Change on page1, lines 38-39.

92        “ it is higher for what concerns”   change to something like “ The occurrence of KRAS mutations differs based on the specific lung cancer type/subtype being higher in NSCLC than in SCLC; and within NSCLC KRAS mutations are more frequent in Lung AC than SCC (Table 2).

Change on page 3, lines 97-99.

100      “diffused” change to most “common” or most “prevalent”

Change on page3, line 111.

123      “diffused” change to most “common” or most “prevalent”

Change on page4, line 121.

175      “Women empowerment” perhaps change to “women’s liberation movement” (I recommend to keep it in quotation marks in your text”

Change on page7, line 195.

185      Delete “more in details”

Change on page7, line 205.

198      Change “familiar history” to “familial history”

Change on page7, line 220.

235      Change “many proofs suggest” to “much evidence suggests”

Change on page8, line 257.

256-257 suggestion:   “Though they rarely occur in lung cancer, KRAS mutations combined with EGFR mutations or ALK rearrangement predict poorer response to tyrosine kinase inhibitors”.

Change on page8, lines 281-283.

298      Change “Authors” to “researchers”

Change on page9, line 323.

310      Suggestion: The prognosis associated with KRAS mutations depends on co-alterations. A poorer prognosis is found  KRAS mutations co-occur with……

Change on page9, line 335-337.

729      “ac-tively” to “actively”

Change on page23, line 742.

828    Capitalize “In the same study

Change on page28, line 854.

 

Author Response File: Author Response.docx

Reviewer 2 Report

The Froesch group has written a comprehensive and relevant review article discussing the clinical relevance of KRAS mutation in non-small cell lung cancers (NSCLC). The authors discuss rate of KRAS mutations, other concomitant mutations, KRAS in prediction and prognosis, treatment, resistance and finally interaction between KRAS mutations with immune checkpoint inhibitors. They identified challenges in the field, key among them is using KRAS mutations as a predictive marker for response and identifying cancer in which KRAS is a dependency from those in which it is not essential for survival. They discuss in detail KRAS inhibitors and mechanism of resistance to KRAS inhibitors. Finally, the authors consider potential of improving outcomes by using immune checkpoint inhibitors in KRAS mutant NSCLC. The unique feature about the article is that no such articles has been published before that comprehensively cover roles of KRAS mutations in NSCLC from a clinical standpoint. The review covers all the major recent findings in the field.

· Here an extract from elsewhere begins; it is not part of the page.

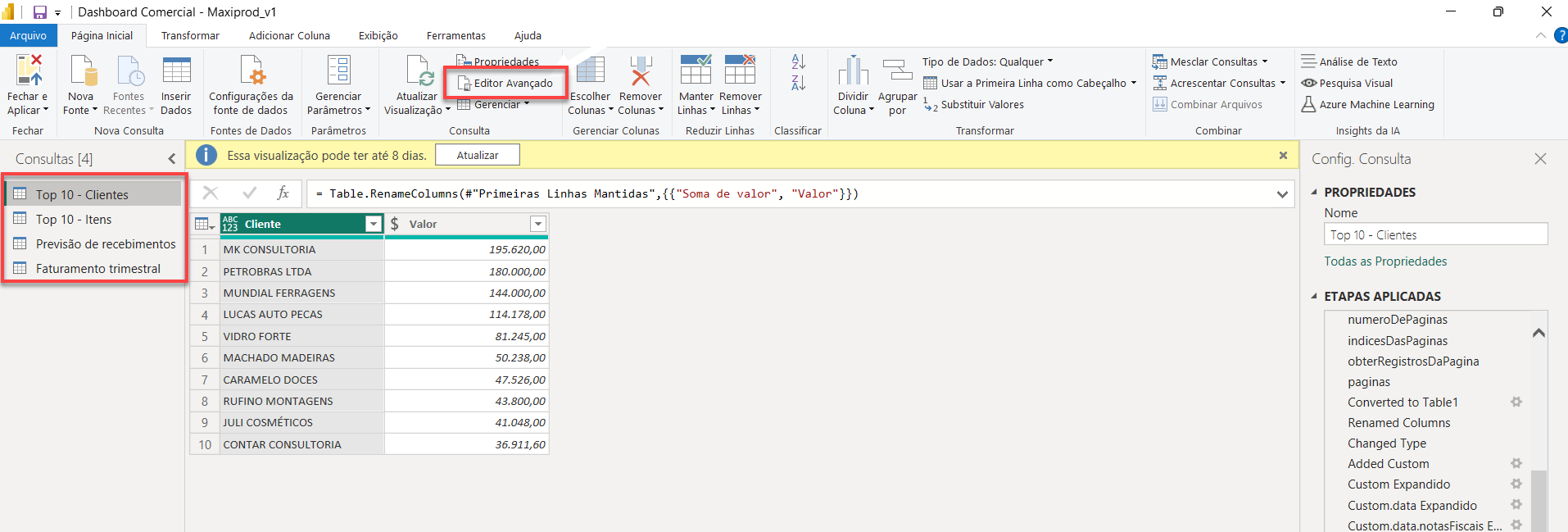Image resolution: width=1568 pixels, height=532 pixels.
Task: Open Configurações da fonte de dados
Action: click(x=251, y=71)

One minor comment that needs author's attention are the line 254-256 ‘Recent studies established that in cancers the presence of mutations in different genes simultaneously and the presence of concomitant mutations can influence targeted therapies response or patients’ prognosis [87]’. It is confusing and needs further refinement and additional clarification.

Author Response

We would like to thank Reviewer 2 for the overall positive evaluation of our study. Below, you can kindly find our answer to the required change in red.

One minor comment that needs author's attention are the line 254-256 ‘Recent studies established that in cancers the presence of mutations in different genes simultaneously and the presence of concomitant mutations can influence targeted therapies response or patients’ prognosis [87]’. It is confusing and needs further refinement and additional clarification.

This sentence has been modified and we hope is now more comprehensible (page8, lines 279-281).